# [WORK INSTRUCTIONS]
Please set down only the lines running from the one with "You are a computer-use" through the last line of the entries, exactly as written and without any pictures.
::::
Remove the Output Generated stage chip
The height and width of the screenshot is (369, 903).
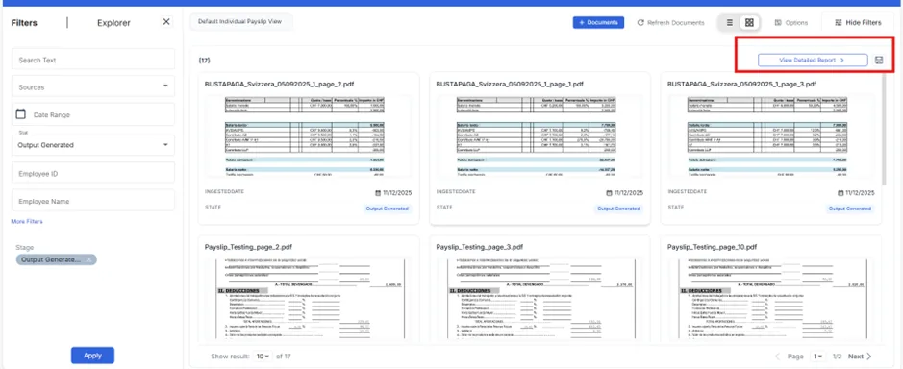(88, 259)
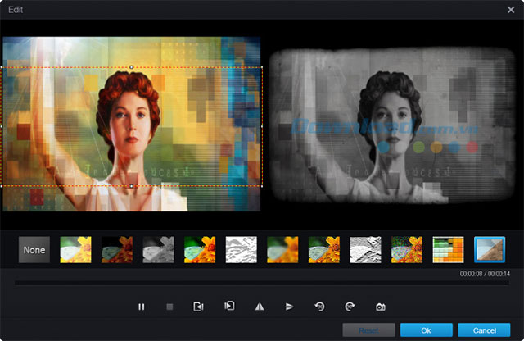Select the first effect thumbnail after None
This screenshot has width=524, height=341.
click(x=76, y=249)
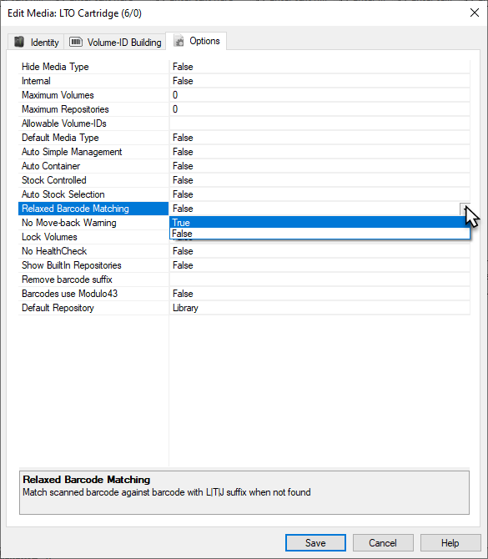Choose False in the open dropdown list
The width and height of the screenshot is (488, 559).
[319, 234]
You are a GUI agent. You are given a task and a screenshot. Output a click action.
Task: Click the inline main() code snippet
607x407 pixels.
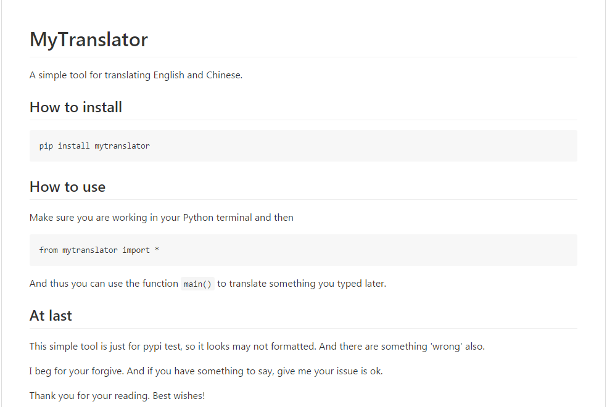[x=197, y=284]
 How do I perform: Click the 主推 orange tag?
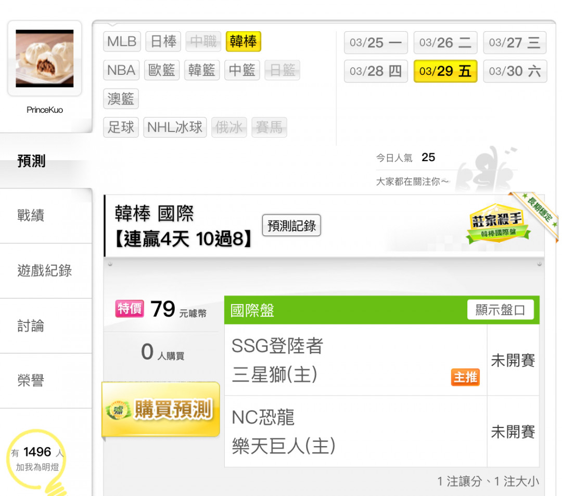tap(465, 377)

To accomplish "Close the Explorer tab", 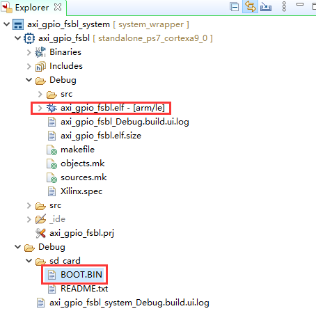I will 58,7.
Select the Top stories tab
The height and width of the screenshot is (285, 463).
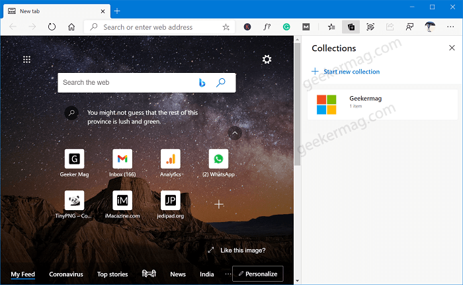click(x=112, y=274)
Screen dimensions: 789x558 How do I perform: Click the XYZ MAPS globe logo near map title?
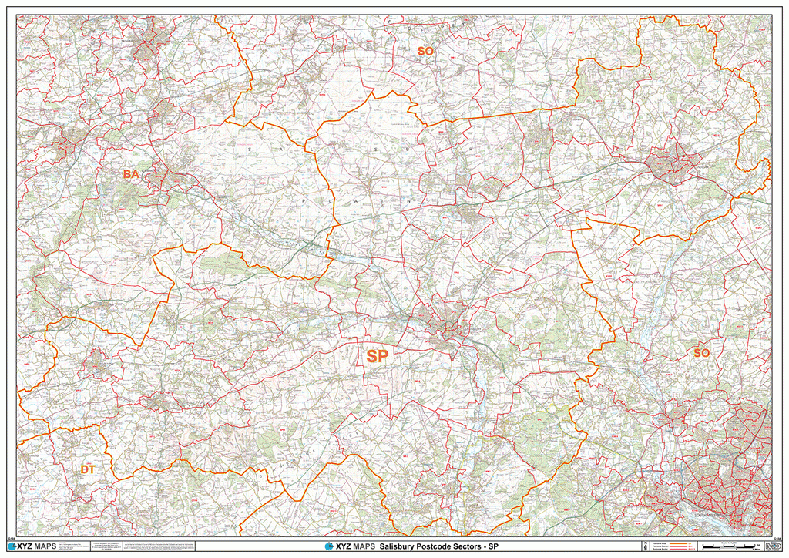pyautogui.click(x=330, y=547)
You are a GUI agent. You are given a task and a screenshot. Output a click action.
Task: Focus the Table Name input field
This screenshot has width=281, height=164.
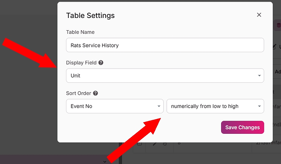pyautogui.click(x=165, y=45)
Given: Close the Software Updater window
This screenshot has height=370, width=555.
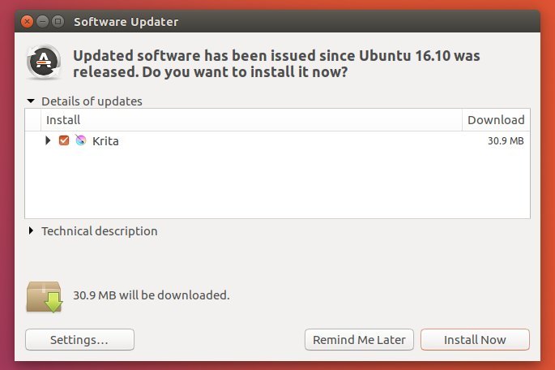Looking at the screenshot, I should pos(27,22).
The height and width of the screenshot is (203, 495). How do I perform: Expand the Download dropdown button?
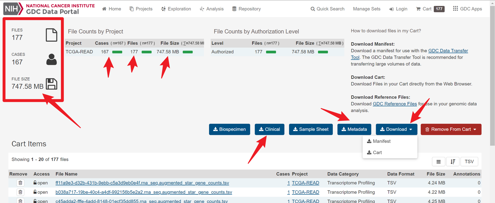(396, 129)
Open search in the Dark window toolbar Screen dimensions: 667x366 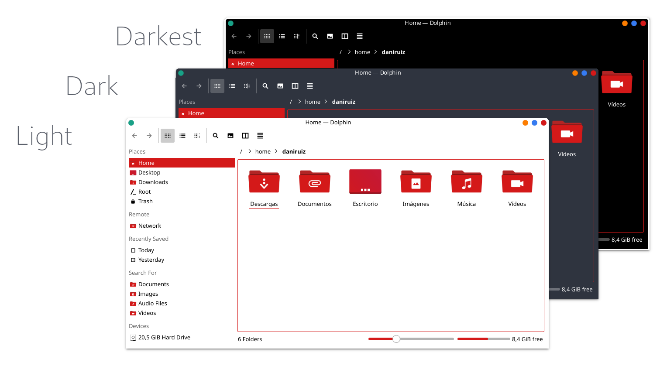coord(265,86)
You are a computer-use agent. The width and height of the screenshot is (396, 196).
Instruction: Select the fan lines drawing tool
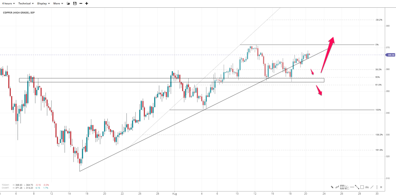(347, 187)
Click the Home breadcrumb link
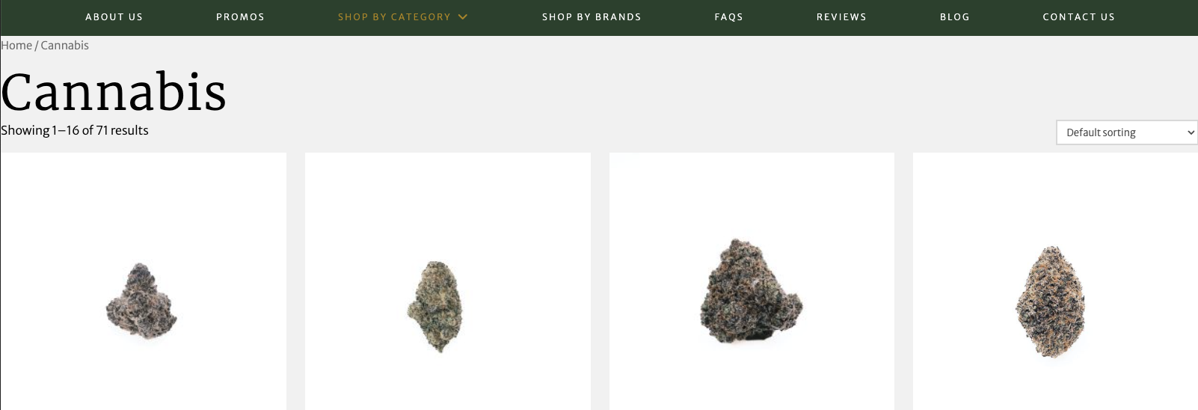The height and width of the screenshot is (410, 1198). point(16,46)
::::
# [OUTPUT BELOW]
You are a computer-use agent. The width and height of the screenshot is (396, 196).
Instruction: Select the fan lines drawing tool
(347, 187)
Click the Home breadcrumb link
The height and width of the screenshot is (410, 1198). point(16,46)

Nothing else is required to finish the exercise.